TEXT ZUR ANALYSE —
• • •

Für jene zwei Drittel der Mikrokredite, die im Rahmen des Mikrokreditprogramms des BMASK von der Erste Bank resp. von den Sparkassen gewährt werden, übernehmen maßgebliche österreichische Stiftungen die Kreditausfallhaftung (die Schweighofer, die Humer, die Martin und Gerda Essl gemeinnützige, die Katharina Turnauer gemeinnützige und die Unruhe Privatstiftung sowie die Erste Stiftung).
Frage 8:
Die Kreditkonditionen (Zinssatz, maximale Kredithöhe, Laufzeit, tilgungsfreie Zeiten) sind in jedem Fall die gleichen, unabhängig davon, ob die Mikrokredite von der AWS, der Erste Bank oder den Sparkassen gewährt werden.
Auf der Grundlage einer Schätzung bezüglich der möglichen Inanspruchnahme der Mikrokredite in Österreich, der damit verbundenen Kosten sowie der Budgetmöglichkeiten des BMASK wurde eine Aufteilung der Mikrokreditfälle im Verhältnis 1/3 (BMASK) zu 2/3 (Erste Bank und Sparkassen) vereinbart.
Die Wiener Städtische Versicherung AG vergibt keine Mikrokredite. Die AWS gestioniert die Mikrokreditmittel des BMASK treuhändisch und gewährt ebenfalls keine Mikrokredite aus eigenen Mitteln. Nach Maßgabe der Ergebnisse der geplanten Evaluierung des Programms im Frühjahr 2013 sowie der für eine allfällige Weiterführung des Programms zur Verfügung stehenden Fördermittel ist eine Veränderung der Kreditfallverteilung durchaus denkbar.

• • •

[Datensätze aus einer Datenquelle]
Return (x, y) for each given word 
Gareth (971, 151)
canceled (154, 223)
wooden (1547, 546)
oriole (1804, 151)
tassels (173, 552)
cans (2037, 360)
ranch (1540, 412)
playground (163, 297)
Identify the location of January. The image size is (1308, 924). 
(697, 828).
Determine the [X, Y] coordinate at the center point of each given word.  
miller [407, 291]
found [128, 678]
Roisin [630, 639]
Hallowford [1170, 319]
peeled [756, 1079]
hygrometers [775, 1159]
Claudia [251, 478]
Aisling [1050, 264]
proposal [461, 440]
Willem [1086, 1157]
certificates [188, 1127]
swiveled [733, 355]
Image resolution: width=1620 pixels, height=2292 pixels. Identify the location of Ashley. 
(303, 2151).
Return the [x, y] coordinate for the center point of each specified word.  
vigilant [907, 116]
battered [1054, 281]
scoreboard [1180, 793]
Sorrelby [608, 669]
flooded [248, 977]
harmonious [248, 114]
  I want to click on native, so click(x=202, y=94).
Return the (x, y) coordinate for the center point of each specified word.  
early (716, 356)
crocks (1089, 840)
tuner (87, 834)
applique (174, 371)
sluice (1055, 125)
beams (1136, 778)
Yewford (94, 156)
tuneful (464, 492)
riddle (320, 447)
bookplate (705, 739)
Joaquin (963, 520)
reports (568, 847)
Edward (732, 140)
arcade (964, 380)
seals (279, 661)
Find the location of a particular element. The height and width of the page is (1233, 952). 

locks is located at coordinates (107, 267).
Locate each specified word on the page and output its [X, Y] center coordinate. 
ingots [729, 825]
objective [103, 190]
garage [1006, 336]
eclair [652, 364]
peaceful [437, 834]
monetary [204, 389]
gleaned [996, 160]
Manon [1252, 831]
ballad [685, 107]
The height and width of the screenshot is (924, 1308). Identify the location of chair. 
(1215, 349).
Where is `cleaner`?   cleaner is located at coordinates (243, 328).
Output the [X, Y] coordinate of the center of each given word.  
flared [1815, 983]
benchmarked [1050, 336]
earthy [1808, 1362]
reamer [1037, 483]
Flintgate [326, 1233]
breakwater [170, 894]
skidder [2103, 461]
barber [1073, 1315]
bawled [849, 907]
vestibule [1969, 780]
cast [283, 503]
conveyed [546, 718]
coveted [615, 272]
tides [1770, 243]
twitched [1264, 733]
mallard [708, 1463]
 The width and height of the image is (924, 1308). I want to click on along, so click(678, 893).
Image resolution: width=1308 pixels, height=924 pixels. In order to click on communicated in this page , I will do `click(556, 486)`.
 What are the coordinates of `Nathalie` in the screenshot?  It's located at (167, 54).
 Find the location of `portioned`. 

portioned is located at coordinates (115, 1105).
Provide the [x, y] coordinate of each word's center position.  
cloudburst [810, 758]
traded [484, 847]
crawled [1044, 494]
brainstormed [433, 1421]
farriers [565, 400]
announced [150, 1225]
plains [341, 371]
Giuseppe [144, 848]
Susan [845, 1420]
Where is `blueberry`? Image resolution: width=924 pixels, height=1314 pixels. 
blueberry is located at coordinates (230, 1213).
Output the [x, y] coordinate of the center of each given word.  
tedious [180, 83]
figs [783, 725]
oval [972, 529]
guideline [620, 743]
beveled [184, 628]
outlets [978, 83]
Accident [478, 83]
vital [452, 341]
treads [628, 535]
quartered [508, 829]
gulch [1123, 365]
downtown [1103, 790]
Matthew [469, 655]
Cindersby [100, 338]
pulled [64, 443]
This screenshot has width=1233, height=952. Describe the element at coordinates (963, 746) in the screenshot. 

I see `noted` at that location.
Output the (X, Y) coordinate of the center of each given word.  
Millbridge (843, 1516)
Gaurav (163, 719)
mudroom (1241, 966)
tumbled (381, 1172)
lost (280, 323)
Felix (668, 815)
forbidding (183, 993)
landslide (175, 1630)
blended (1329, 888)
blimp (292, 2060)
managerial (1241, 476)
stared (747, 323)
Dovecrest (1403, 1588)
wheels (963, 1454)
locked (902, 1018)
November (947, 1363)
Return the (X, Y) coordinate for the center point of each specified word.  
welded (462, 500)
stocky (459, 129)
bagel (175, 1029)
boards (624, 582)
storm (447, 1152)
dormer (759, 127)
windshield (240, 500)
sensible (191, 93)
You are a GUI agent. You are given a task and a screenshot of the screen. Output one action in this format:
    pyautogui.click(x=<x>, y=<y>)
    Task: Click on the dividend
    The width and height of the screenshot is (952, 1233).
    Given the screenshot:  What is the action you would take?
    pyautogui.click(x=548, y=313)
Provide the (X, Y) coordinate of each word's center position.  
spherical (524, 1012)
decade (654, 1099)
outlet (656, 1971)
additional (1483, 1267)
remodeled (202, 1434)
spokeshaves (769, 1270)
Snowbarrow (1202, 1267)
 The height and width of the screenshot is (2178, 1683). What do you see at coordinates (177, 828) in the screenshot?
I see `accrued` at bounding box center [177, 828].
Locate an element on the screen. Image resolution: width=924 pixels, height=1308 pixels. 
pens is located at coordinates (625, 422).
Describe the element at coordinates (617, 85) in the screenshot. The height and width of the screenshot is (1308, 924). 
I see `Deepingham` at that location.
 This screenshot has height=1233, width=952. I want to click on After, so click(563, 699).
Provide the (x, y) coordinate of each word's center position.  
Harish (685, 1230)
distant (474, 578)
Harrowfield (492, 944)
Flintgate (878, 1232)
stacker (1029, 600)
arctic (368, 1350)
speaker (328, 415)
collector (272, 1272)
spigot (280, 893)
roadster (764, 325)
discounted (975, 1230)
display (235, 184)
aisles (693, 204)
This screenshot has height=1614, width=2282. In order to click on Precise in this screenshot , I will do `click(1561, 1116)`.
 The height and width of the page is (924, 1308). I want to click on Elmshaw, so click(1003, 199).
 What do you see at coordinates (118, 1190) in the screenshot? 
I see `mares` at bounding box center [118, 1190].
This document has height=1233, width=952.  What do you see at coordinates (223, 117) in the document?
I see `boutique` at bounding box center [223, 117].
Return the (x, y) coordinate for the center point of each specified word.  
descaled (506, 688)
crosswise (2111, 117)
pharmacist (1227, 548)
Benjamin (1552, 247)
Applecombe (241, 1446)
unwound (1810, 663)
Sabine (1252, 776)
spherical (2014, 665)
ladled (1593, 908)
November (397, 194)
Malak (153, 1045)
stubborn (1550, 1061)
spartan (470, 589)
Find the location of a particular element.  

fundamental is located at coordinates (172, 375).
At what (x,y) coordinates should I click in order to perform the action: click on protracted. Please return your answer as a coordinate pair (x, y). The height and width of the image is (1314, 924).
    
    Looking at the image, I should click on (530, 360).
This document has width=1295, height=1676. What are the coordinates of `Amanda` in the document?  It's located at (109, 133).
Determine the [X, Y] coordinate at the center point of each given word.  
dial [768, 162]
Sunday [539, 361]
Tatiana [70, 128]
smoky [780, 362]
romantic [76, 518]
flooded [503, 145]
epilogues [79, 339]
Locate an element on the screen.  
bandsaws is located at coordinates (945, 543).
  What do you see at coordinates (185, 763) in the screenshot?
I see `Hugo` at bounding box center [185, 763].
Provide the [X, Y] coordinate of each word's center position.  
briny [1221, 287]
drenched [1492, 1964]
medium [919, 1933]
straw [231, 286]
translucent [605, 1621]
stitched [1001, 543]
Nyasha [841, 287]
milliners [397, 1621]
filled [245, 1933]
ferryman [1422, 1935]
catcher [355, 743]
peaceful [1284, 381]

• • •

ARBEITSAUFTRAG — Setzen Sie den Text zum Mikrokreditprogramm im Anschluss an seinen letzten Satz fort. Die Datensätze stehen in keinem Zusammenhang mit dem Text zum Mikrokreditprogramm.

SCHRIFTLICHE ANTWORT —
Die Kosten bei Zahlungsunfähigkeit übernehmen im Fall von AWS-gestionierten Krediten das BMASK, im Fall von Mikrokrediten, die von der Erste Bank resp. den Sparkassen gewährt werden, die in der Beantwortung der Frage 7 genannten Stiftungen.
Frage 9:
Bislang ist es nicht möglich, die Mikrokreditinstrumente des Europäischen Investitionsfonds (Darlehen oder Haftungen) für unser Mikrokreditprogramm in Anspruch zu nehmen. Die derzeit gültigen Regelungen erfordern die Akkreditierung der Kredit gestionierenden Stelle (in unserem Fall die AWS) beim Europäischen Investitionsfonds als „Mikrofinanzinstitut“. Die auf unser Ersuchen von der AWS unternommenen Bemühungen um Akkreditierung haben bislang noch zu keinem Ergebnis geführt.
Ich bemühe mich aber im Rahmen der derzeit tagenden Ratsarbeitsgruppen für Sozialfragen, die Zugangsmöglichkeiten für Österreich zum geplanten neuen „Programm für sozialen Wandel und soziale Innovation“, in welches auch die Mikrokreditfazilität integriert werden wird, zu verbessern.
Frage 10:
Das Programm wurde aus den Erfahrungen im Zusammenhang mit dem vom AMS umgesetzten Unternehmensgründungsprogramm entwickelt. Daher fokussieren die mit dem Bundesministerium für Finanzen abgestimmten Anknüpfungspunkte der Richtlinie für die Gewährung eines Mikrokredits auf die für die Neugründung, Fortführung, Erweiterung und Übernahme von wirtschaftlich selbständigen kleinen Unternehmen in Österreich erforderlichen betrieblichen Investitionen.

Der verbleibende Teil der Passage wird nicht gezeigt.